* _Requirement_
Reproduce the material that follows, please, but only from its first line to the line containing "Mute audio with", inclusive.

☆ ☆ ☆ ☆

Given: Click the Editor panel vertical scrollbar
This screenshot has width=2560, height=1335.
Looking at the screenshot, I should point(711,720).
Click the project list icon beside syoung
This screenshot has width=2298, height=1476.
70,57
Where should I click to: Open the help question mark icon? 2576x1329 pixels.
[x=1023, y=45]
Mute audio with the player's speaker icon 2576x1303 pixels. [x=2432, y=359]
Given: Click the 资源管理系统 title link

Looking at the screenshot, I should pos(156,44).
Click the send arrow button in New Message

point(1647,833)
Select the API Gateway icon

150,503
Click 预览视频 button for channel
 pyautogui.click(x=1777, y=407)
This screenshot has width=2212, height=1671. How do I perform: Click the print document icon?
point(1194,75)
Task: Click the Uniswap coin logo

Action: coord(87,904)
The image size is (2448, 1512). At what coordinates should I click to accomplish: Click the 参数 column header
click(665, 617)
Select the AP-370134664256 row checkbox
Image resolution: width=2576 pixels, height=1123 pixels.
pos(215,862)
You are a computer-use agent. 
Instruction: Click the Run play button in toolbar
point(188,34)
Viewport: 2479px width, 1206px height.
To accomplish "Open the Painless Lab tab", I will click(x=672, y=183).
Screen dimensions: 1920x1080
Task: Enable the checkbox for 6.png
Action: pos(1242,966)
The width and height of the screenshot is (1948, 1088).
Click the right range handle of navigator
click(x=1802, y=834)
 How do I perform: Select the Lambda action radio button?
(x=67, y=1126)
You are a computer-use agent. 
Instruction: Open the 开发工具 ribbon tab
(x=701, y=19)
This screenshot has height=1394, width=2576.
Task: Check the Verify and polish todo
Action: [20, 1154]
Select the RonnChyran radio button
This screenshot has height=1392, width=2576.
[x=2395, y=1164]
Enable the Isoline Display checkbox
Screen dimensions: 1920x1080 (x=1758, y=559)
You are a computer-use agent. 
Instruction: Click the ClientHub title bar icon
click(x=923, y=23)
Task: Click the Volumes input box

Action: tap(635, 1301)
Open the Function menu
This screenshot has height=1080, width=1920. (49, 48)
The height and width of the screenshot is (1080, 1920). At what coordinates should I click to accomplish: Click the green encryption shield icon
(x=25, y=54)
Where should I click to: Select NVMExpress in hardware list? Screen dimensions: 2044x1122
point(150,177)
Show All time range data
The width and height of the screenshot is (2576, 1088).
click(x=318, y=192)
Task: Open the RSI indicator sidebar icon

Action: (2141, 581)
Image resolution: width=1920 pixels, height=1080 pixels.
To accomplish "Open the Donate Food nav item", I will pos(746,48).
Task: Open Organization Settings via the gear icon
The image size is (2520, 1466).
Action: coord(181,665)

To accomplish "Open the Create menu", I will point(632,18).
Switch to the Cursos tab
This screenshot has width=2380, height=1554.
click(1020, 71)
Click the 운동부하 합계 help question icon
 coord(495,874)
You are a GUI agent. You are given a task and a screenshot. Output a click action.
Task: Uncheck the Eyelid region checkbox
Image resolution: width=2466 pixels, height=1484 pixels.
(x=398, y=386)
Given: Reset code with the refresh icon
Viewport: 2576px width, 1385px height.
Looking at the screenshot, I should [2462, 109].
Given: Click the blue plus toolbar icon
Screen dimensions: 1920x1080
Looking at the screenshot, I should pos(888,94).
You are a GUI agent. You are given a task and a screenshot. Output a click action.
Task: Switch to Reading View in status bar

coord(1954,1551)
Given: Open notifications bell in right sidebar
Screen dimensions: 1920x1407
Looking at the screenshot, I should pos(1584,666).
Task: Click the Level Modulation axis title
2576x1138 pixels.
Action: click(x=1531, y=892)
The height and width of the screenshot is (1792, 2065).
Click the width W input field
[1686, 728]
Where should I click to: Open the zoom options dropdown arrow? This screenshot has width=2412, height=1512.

☆ ☆ ☆ ☆

* _Completed task_
Given: Click the Editor panel vertical scrollbar
This screenshot has width=2560, height=1335.
Looking at the screenshot, I should point(711,720).
Click the project list icon beside syoung
This screenshot has width=2298, height=1476.
70,57
Where should I click to: Open the help question mark icon? 2576x1329 pixels.
[x=1023, y=45]
Mute audio with the player's speaker icon 2576x1303 pixels. [x=2432, y=359]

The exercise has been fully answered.